Cronk says junk bonds may continue to slump as the economy improves and investors push up Treasury yields in anticipation of the Fed nearing its first interest rate increase since May 2006.

“The risk-reward trade-off is not that attractive anymore,” says Collin Martin of the Schwab Center for Financial Research.

The market for risky bonds has become more mainstream since the 1980s, when trading was dominated by Michael Milken, the junk-bond financier, and his now-defunct firm Drexel Burnham Lambert. In those days, the market made headlines for helping fund takeovers of companies such as RJR Nabisco.

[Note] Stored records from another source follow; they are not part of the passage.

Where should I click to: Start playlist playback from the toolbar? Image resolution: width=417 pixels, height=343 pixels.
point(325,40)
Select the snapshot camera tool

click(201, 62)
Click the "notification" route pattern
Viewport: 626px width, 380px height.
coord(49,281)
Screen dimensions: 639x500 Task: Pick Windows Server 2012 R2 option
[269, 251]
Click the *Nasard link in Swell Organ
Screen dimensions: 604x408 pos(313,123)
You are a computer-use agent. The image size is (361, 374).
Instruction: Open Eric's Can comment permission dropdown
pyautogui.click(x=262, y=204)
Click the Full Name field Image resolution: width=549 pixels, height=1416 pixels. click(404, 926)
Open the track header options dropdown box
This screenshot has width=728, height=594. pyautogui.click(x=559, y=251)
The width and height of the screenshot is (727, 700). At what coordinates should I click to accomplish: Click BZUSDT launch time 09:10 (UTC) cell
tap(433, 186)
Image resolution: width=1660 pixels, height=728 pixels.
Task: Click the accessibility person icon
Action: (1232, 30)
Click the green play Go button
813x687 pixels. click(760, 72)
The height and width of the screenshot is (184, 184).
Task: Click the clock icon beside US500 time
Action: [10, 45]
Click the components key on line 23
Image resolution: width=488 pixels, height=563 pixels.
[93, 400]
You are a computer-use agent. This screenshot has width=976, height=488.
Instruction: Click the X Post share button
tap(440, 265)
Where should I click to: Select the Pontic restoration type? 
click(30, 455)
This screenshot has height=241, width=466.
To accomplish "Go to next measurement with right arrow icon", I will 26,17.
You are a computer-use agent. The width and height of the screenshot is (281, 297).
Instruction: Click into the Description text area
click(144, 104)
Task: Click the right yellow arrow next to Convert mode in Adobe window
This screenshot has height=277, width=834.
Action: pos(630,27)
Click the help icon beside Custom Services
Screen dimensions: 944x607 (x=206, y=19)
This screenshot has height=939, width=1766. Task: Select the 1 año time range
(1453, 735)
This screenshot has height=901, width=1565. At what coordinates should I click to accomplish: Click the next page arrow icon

Milken’s reign as the king of junk bonds ended in 1989, when he pleaded guilty to securities fraud and defrauding a mutual fund.

Investors plowed $55.01 billion into junk bond mutual funds last year, more than double the $22.1 billion total for 2009, according to data from the Investment Company Institute. Signs now suggest that investors have started pulling back. As the high-yield market started to wobble in June, investors withdrew $4.9 billion, according to the most recent data from ICI.

The recent outflows came as Fed Chair Janet Yellen said that she was concerned that investors were becoming complacent about the risks of investing in high-yield bonds.

Yellen told reporters in June that the market was showing evidence of “reach-for-yield” behavior, when investors focus on return irrespective of risk. One sign of this behavior is the fact that investors have been demanding less of a premium to hold high-yield debt compared to high-quality government debt.

At the start of 2012, investors received a yield premium of 6.99 percent over Treasury notes, which are widely considered to be risk-free. By June, that cushion had fallen to 3.23 percent.